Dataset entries
----------
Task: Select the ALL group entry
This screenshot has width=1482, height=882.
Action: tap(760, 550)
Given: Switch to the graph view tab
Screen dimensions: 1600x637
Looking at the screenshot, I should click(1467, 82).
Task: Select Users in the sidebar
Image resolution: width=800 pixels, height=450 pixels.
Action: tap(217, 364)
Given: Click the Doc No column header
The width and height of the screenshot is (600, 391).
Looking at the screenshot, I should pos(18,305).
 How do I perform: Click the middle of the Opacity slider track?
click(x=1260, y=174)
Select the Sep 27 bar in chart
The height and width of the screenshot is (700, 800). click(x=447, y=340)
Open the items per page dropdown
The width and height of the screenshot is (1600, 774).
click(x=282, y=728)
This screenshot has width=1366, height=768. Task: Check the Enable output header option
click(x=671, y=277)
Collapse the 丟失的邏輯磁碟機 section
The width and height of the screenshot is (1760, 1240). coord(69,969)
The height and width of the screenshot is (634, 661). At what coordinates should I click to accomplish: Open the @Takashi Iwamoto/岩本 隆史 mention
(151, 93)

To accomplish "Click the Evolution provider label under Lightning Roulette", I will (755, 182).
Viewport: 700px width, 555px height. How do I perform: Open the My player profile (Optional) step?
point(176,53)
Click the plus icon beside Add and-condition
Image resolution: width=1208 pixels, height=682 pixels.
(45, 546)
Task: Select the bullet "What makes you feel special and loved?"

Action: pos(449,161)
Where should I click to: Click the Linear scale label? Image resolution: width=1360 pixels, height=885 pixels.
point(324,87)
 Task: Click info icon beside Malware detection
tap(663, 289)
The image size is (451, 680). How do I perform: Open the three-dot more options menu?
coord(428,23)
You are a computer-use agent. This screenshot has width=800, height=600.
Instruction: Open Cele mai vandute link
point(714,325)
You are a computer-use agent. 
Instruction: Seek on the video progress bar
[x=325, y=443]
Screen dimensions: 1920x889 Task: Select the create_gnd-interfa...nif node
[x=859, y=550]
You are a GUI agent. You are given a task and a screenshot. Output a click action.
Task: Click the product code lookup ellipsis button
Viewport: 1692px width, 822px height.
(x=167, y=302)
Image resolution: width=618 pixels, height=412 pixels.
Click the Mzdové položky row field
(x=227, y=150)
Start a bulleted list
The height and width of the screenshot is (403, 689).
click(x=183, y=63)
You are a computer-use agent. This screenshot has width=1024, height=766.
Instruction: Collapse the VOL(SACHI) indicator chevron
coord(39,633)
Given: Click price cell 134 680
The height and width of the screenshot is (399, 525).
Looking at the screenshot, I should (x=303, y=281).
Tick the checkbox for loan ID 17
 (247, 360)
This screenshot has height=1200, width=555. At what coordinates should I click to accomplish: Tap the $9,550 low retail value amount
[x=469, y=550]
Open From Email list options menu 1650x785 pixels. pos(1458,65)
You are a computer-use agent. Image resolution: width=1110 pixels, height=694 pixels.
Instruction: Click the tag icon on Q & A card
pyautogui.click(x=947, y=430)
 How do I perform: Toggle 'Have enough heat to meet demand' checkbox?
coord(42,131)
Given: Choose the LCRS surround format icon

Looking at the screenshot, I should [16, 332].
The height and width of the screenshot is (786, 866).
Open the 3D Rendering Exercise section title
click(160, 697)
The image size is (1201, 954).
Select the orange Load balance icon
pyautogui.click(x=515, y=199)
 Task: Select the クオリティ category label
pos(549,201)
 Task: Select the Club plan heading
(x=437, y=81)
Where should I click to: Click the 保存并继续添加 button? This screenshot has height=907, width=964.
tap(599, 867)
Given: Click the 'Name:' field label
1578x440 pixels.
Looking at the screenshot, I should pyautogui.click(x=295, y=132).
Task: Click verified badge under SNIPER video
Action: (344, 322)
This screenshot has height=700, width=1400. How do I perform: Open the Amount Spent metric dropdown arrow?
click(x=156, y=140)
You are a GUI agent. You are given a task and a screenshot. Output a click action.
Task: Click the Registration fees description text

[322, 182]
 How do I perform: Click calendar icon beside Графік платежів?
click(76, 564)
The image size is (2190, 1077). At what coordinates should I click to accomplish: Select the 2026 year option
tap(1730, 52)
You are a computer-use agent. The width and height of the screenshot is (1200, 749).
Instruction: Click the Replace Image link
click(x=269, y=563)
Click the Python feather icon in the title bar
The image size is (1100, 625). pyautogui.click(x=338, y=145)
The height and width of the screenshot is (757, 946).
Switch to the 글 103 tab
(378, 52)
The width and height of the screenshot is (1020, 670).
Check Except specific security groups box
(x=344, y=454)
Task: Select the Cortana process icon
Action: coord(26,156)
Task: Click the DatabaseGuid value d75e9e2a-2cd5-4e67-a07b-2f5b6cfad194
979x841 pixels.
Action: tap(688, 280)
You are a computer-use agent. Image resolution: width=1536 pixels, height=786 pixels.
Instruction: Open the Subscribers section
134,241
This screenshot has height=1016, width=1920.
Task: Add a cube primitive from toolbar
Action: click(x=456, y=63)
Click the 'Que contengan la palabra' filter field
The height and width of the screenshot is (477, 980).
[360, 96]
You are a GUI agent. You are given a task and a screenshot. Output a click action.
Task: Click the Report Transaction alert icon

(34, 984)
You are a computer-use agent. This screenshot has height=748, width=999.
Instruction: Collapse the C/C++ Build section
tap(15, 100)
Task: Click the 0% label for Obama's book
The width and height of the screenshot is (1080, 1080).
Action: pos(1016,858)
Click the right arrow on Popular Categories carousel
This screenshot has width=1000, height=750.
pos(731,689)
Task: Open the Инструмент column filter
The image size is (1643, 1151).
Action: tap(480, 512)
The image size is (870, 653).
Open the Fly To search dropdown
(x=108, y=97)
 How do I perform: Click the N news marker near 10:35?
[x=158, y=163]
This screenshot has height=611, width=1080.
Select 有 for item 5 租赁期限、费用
----------
### WHAT IS BEING ASKED
Please copy out every entry exactly, with nothing omitted.

### EXERCISE OUTPUT
Task: Select the ALL group entry
This screenshot has width=1482, height=882.
Action: tap(760, 550)
Given: Switch to the graph view tab
Screen dimensions: 1600x637
Looking at the screenshot, I should click(1467, 82).
Task: Select Users in the sidebar
Image resolution: width=800 pixels, height=450 pixels.
Action: tap(217, 364)
Given: Click the Doc No column header
The width and height of the screenshot is (600, 391).
Looking at the screenshot, I should pos(18,305).
 How do I perform: Click the middle of the Opacity slider track?
click(x=1260, y=174)
Select the Sep 27 bar in chart
The height and width of the screenshot is (700, 800). click(x=447, y=340)
Open the items per page dropdown
The width and height of the screenshot is (1600, 774).
click(x=282, y=728)
This screenshot has width=1366, height=768. Task: Check the Enable output header option
click(x=671, y=277)
Collapse the 丟失的邏輯磁碟機 section
The width and height of the screenshot is (1760, 1240). coord(69,969)
The height and width of the screenshot is (634, 661). At what coordinates should I click to accomplish: Open the @Takashi Iwamoto/岩本 隆史 mention
(151, 93)

To accomplish "Click the Evolution provider label under Lightning Roulette", I will (755, 182).
Viewport: 700px width, 555px height. How do I perform: Open the My player profile (Optional) step?
point(176,53)
Click the plus icon beside Add and-condition
Image resolution: width=1208 pixels, height=682 pixels.
(45, 546)
Task: Select the bullet "What makes you feel special and loved?"

Action: pos(449,161)
Where should I click to: Click the Linear scale label? Image resolution: width=1360 pixels, height=885 pixels.
point(324,87)
 Task: Click info icon beside Malware detection
tap(663, 289)
The image size is (451, 680). How do I perform: Open the three-dot more options menu?
coord(428,23)
You are a computer-use agent. This screenshot has width=800, height=600.
Instruction: Open Cele mai vandute link
point(714,325)
You are a computer-use agent. 
Instruction: Seek on the video progress bar
[x=325, y=443]
Screen dimensions: 1920x889 Task: Select the create_gnd-interfa...nif node
[x=859, y=550]
You are a GUI agent. You are given a task and a screenshot. Output a click action.
Task: Click the product code lookup ellipsis button
Viewport: 1692px width, 822px height.
(x=167, y=302)
Image resolution: width=618 pixels, height=412 pixels.
Click the Mzdové položky row field
(x=227, y=150)
Start a bulleted list
The height and width of the screenshot is (403, 689).
click(x=183, y=63)
You are a computer-use agent. This screenshot has width=1024, height=766.
Instruction: Collapse the VOL(SACHI) indicator chevron
coord(39,633)
Given: Click price cell 134 680
The height and width of the screenshot is (399, 525).
Looking at the screenshot, I should (x=303, y=281).
Tick the checkbox for loan ID 17
 (247, 360)
This screenshot has height=1200, width=555. At what coordinates should I click to accomplish: Tap the $9,550 low retail value amount
[x=469, y=550]
Open From Email list options menu 1650x785 pixels. pos(1458,65)
You are a computer-use agent. Image resolution: width=1110 pixels, height=694 pixels.
Instruction: Click the tag icon on Q & A card
pyautogui.click(x=947, y=430)
 How do I perform: Toggle 'Have enough heat to meet demand' checkbox?
coord(42,131)
Given: Choose the LCRS surround format icon

Looking at the screenshot, I should [16, 332].
The height and width of the screenshot is (786, 866).
Open the 3D Rendering Exercise section title
click(160, 697)
The image size is (1201, 954).
Select the orange Load balance icon
pyautogui.click(x=515, y=199)
 Task: Select the クオリティ category label
pos(549,201)
 Task: Select the Club plan heading
(x=437, y=81)
Where should I click to: Click the 保存并继续添加 button? This screenshot has height=907, width=964.
tap(599, 867)
Given: Click the 'Name:' field label
1578x440 pixels.
Looking at the screenshot, I should pyautogui.click(x=295, y=132).
Task: Click verified badge under SNIPER video
Action: (344, 322)
This screenshot has height=700, width=1400. How do I perform: Open the Amount Spent metric dropdown arrow?
click(x=156, y=140)
You are a GUI agent. You are given a task and a screenshot. Output a click action.
Task: Click the Registration fees description text

[322, 182]
 How do I perform: Click calendar icon beside Графік платежів?
click(76, 564)
The image size is (2190, 1077). At what coordinates should I click to accomplish: Select the 2026 year option
tap(1730, 52)
You are a computer-use agent. The width and height of the screenshot is (1200, 749).
Instruction: Click the Replace Image link
click(x=269, y=563)
Click the Python feather icon in the title bar
The image size is (1100, 625). pyautogui.click(x=338, y=145)
The height and width of the screenshot is (757, 946).
Switch to the 글 103 tab
(378, 52)
The width and height of the screenshot is (1020, 670).
Check Except specific security groups box
(x=344, y=454)
Task: Select the Cortana process icon
Action: coord(26,156)
Task: Click the DatabaseGuid value d75e9e2a-2cd5-4e67-a07b-2f5b6cfad194
979x841 pixels.
Action: tap(688, 280)
You are a computer-use agent. Image resolution: width=1536 pixels, height=786 pixels.
Instruction: Open the Subscribers section
134,241
This screenshot has height=1016, width=1920.
Task: Add a cube primitive from toolbar
Action: click(x=456, y=63)
Click the 'Que contengan la palabra' filter field
The height and width of the screenshot is (477, 980).
[360, 96]
You are a GUI agent. You are given a task and a screenshot. Output a click action.
Task: Click the Report Transaction alert icon

(34, 984)
You are a computer-use agent. This screenshot has height=748, width=999.
Instruction: Collapse the C/C++ Build section
tap(15, 100)
Task: Click the 0% label for Obama's book
The width and height of the screenshot is (1080, 1080).
Action: pos(1016,858)
Click the right arrow on Popular Categories carousel
This screenshot has width=1000, height=750.
pos(731,689)
Task: Open the Инструмент column filter
The image size is (1643, 1151).
Action: tap(480, 512)
The image size is (870, 653).
Open the Fly To search dropdown
(x=108, y=97)
 How do I perform: Click the N news marker near 10:35?
[x=158, y=163]
This screenshot has height=611, width=1080.
Select 有 for item 5 租赁期限、费用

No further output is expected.